Steroids When injected IM route, is a sustained release because there is a of lower rate of partition from oily vehicle into aqueous environment of tissue. Examples include progesterone (using sesame or peanut oil) and testosterone enantate – the ester form of testosterone (using sesame oil). This is a depot preparation given every 2-3 weeks, and requires esterases at the injection site to cleave active drug from ‘pro’ drug. The half-life of testosterone is 1&½ hours, so esters are added. This decreases water solubility, increases oil solubility, deactivates molecule so it can’t bind to androgen receptor. The Ester is cleaved/ hydrolysed in blood, which restores –OH so can attach to receptor.

Release of steroid molecule from oily depots of long-chain esters in muscle tissue. Oil has some affinity for water and thus allows penetration of water; the ester is hydrolysed at the surface of the droplet.
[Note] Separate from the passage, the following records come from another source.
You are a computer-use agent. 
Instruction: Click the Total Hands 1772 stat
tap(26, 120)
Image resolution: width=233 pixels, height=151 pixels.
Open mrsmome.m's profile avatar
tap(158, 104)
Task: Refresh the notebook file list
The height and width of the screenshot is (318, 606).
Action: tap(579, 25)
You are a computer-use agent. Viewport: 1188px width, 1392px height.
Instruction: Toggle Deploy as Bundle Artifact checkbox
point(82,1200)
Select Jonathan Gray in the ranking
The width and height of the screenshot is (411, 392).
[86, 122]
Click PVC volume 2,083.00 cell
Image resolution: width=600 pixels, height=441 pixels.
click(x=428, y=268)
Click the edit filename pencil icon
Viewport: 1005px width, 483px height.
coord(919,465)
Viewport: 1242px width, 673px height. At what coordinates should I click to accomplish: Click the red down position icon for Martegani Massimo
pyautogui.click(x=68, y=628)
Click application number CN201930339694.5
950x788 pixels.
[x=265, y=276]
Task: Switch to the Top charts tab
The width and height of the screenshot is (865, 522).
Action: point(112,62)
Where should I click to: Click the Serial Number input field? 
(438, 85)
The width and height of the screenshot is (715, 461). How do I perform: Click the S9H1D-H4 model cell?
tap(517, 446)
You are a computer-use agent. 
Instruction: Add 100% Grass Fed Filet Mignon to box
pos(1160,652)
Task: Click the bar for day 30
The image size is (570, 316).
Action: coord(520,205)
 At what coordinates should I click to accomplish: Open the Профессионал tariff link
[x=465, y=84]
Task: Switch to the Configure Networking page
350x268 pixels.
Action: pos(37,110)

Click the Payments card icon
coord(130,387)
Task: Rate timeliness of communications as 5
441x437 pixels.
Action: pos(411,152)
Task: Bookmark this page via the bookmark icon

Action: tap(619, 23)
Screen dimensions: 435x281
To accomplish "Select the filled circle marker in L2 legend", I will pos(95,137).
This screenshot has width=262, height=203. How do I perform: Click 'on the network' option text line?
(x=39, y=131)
Muscle is quite aqueous, so steroid-ester favours oil phase (depot). It slowly moves out, and the ester is cleaved, allowing the steroid to have an effect. The rate of release is determined by the release of steroid-ester from depot. The larger the ester group, the greater affinity for oils & greater solubility in oils, which means it will remain in the depot for longer & have a longer duration of action.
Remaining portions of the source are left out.